DECLARE @.parameterDate2 smallDateTime

SET @.parameterDate1 = '1/1/2006'

SET @.parameterDate2 = '1/31/2006'


SET @.sleepRowCount = 10000
SET @.waitForDelay = '0:0:0.500'
CREATE TABLE [#tempTable] (
a smalldatetime,
b int,
c int
)
DECLARE tableCursor CURSOR FOR
SELECT my.somedate, my.someId, count(*)
FROM myTable my with (nolock, index=IX_somedate)
WHERE my.somedate BETWEEN @.parameterDate1 AND @.parameterDate2
GROUP BY my.somedate, my.someId
OPEN tableCursor
FETCH NEXT FROM tableCursor INTO @.a1, @.b1, @.c1
WHILE @.@.FETCH_STATUS = 0
BEGIN
SET @.rowCount = @.rowCount + 1
INSERT INTO #tempTable VALUES( @.a1, @.b1, @.c1 )
FETCH next FROM tableCursor INTO @.a1, @.b1, @.c1
-- Yield CPU
IF (@.rowCount > @.sleepRowCount)
BEGIN
WAITFOR delay @.waitForDelay
SET @.rowCount=0
END
END
CLOSE tableCursor
DEALLOCATE tableCursor

Zymore:

What is the composition of the "IX_somedate" index? Does this index contain both (1) someDate and (2) someId?

Dave

|||

If you are directly inserting into the table without any modifications to the values retrieved you could directly dump the data into the temp table.

INSERT INTO #temptable

SELECT my.somedate, my.someId, count(*)
FROM myTable my with (nolock, index=IX_somedate)
WHERE my.somedate BETWEEN @.parameterDate1 AND @.parameterDate2
GROUP BY my.somedate, my.someId

|||

Mugambo

The sql code listed is just a rough example to give the reader an idea of the methodology that has been implemented to overcome CPU hogging. In the actual code, the date and id would be columns in a composite index that also contains additional columns.
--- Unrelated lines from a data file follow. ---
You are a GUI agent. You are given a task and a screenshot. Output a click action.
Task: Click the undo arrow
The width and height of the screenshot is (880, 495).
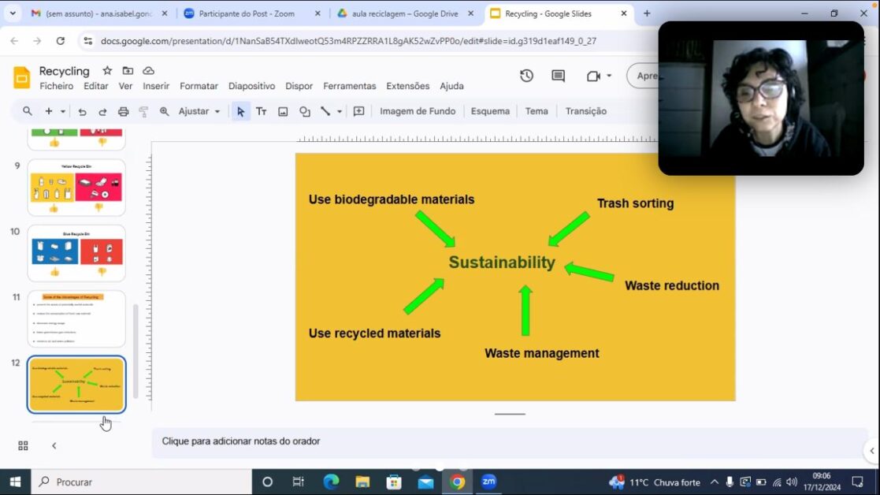[82, 112]
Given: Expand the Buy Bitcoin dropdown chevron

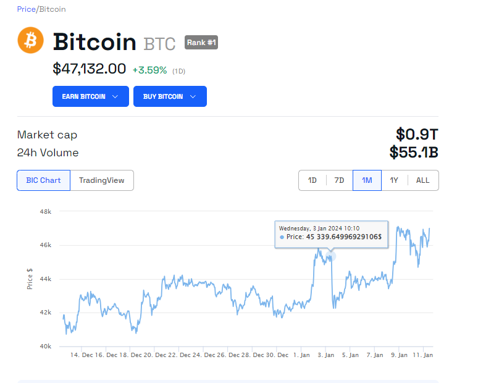Looking at the screenshot, I should (193, 96).
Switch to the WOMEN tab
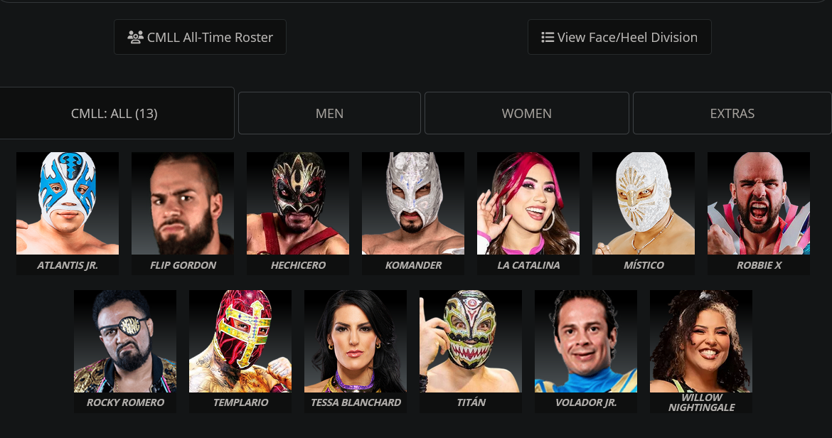This screenshot has width=832, height=438. coord(527,113)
Could high CPU use point to inefficient index usage from a query?

|||

Zymore:

Really, I think I would also implement pretty much the way Dinakar has laid it out. What I was puzzling over was the index hint -- wandering why the code needed to resort to an index hint. If you have a cover index -- and from your response it seems that you do -- then the index hint should not be necessary. My worry when I saw your example was that you were going to get bombarded with hundreds of thousands of bookmark lookups; and these could grieve you.
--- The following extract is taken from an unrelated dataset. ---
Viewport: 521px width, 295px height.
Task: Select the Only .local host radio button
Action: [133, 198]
However, if you are getting your data out of a cover index and are not incurring any bookmark lookups then your insert and select should be very efficient. It would be a good idea to get an execution plan of the query you outlined and present it. Also, try Dinakar's query and get an execution for that particular query. Getting such execution plans would greatly help discussion. I will also put together a mock-up so that we can try to compare notes.


Dave

|||

Zymore:

I mocked up your table with about 98K records ranging in date from 1/1/2006 - 1/3/2006 and sprayed these records over 32K unique "someID" keys. I then ran your query and also ran Dinakar's query. I used two different nonclustered indexes for testing purposes; one version had only the "someDate" field and the other had both the "someDate" and the "someId" field. I ran the mock-up on my 4-way SQL Server 2000 machine. The information that I recorded included:

The particular index arrangement used|||

Mugambo wrote:

I left out something: After running the mockup I feel that Dinakar's query held up well. I would try Dinakar's query WITHOUT the INDEX HINT. And please make sure you thank Dinakar for his help.

Well, Mugambo has done all the (dirty) work. So credit goes to Mugambo.

|||You can improve the performance further by using SELECT...INTO instead of creating the temporary table first and doing INSERT. SELECT...INTO is the fastest way to create and populate a table. It does minimal logging so it doesn't have the same overhead as fully logged insert statement.